Have you configured jetty as the debian packages do?
Like this: https://github.com/jitsi/jitsi-meet/blob/master/debian/jitsi-meet-web-config.postinst#L126 you need to add all those resource stuff.

#9

Yes i have followed that link. Just now i am able to access my jitsi-meet room by replacing <!–#include virtual" with in index.html. Is it fine to modify the index.html file like that.

#10

Thanks damencho for your support. I am able to access and perform conference using the jetty as webserver in the production machine which is mapped to a public ip though behind NAT. i am running the prosody and jicofo in another virtual machine. The setup is working fine though speed is very slow during conference over 443.

Is there any mechanism to use apache as webserve for config.js or jitsi-meet and forward the Media to jvb running on private virtual machine without public IP via apache or any other means ?
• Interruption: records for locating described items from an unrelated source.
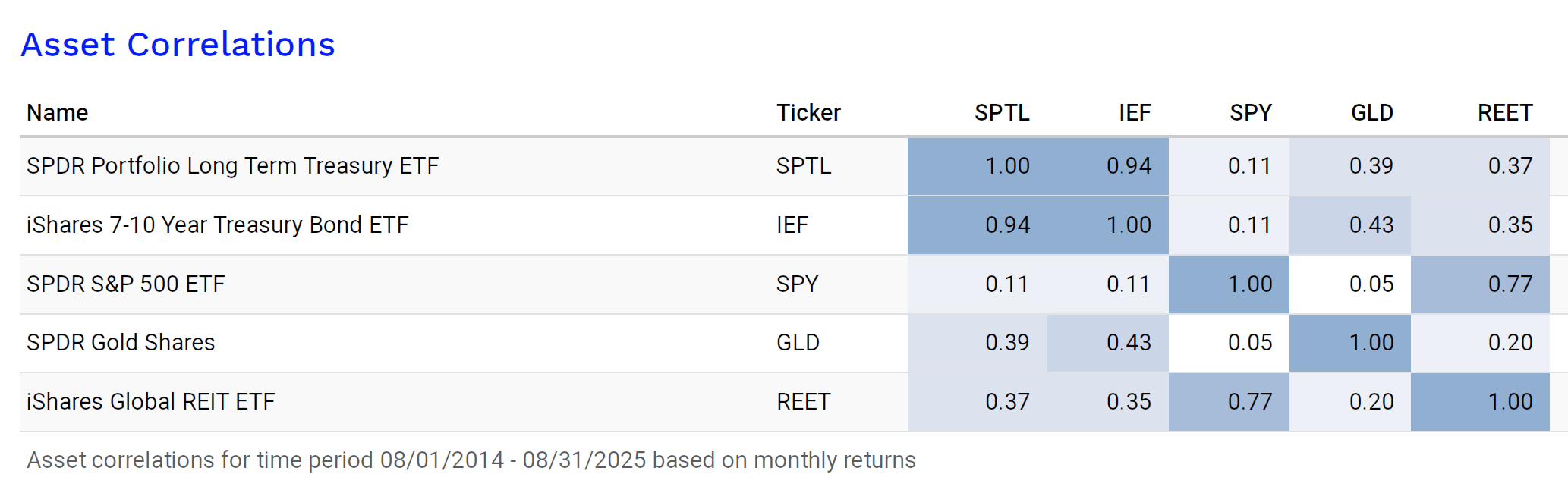Click the Name column header

click(x=58, y=113)
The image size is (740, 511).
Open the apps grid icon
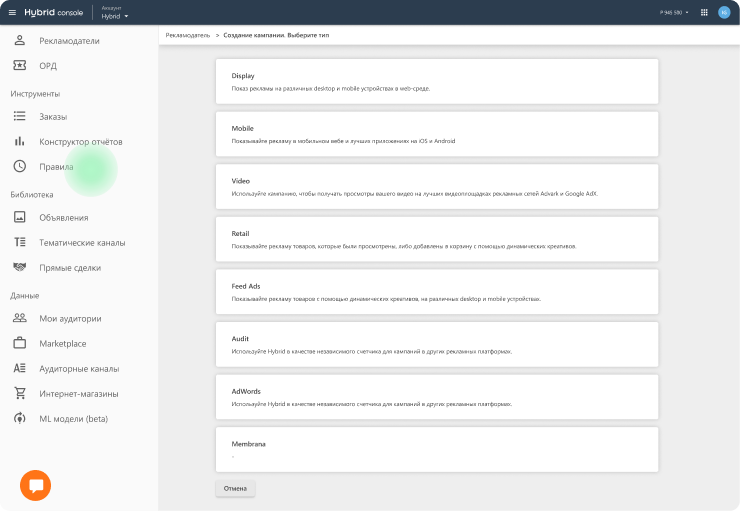(704, 12)
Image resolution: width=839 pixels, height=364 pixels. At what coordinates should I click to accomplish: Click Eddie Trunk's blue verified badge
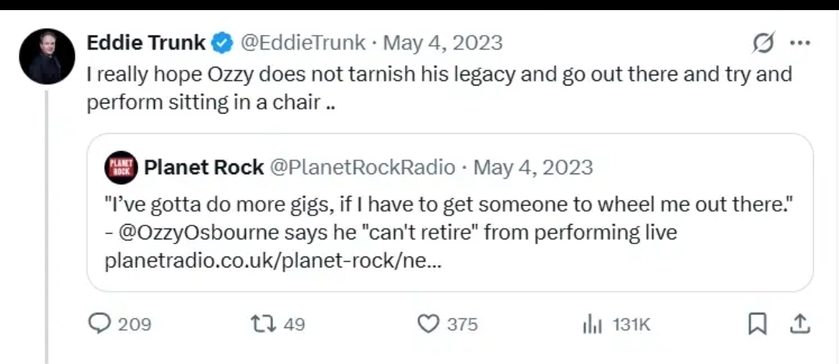[223, 43]
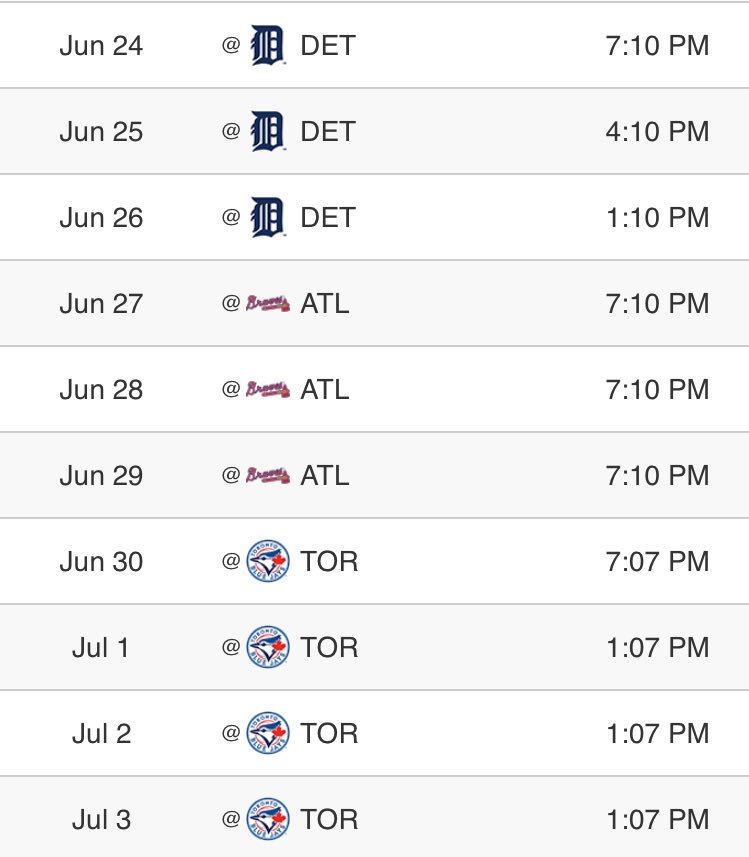
Task: Click the Braves logo on Jun 28
Action: pos(268,390)

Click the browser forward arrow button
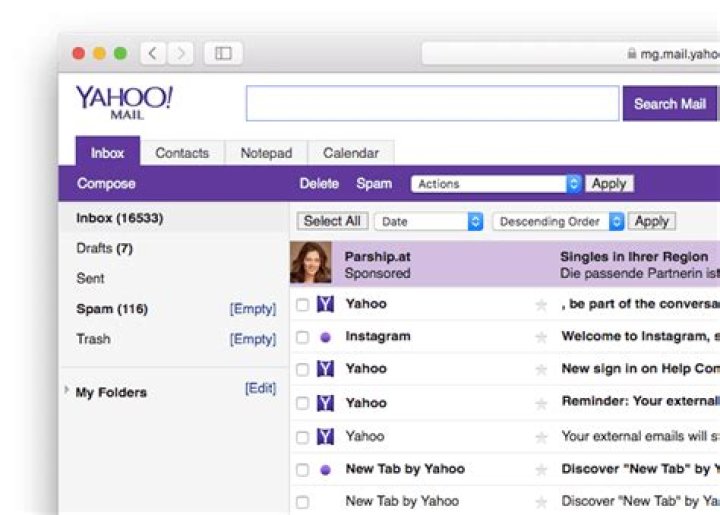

Is it possible to run the jvb on private VM with public IP on some other port and when media comes to that port via the public address then it could be forwarded to the private ip of jvb ?

#11

I think there were some modules for nginx that maybe can do this, differentiate http traffic and media traffic… but all those are with a penalty of latency… never have tested it and not sure will those will work at all.

Yes this is possible. You can chenge the announced port and the port the jvb listens for media. https://github.com/jitsi/jitsi-videobridge/blob/master/doc/tcp.md#orgjitsivideobridgetcp_harvester_mapped_port

Mind that when using media over tcp quality will always suffer.

If you want to use media over tcp the best is to configure a turn server that will be used as a tcp relay. The turn server will listen on port 443 with valid certificate and when needed media between turn and client will be tcp 443 and from there coturn server will forward it to jvb.

This is how nowadays meet.jit.si handles tcp fallback.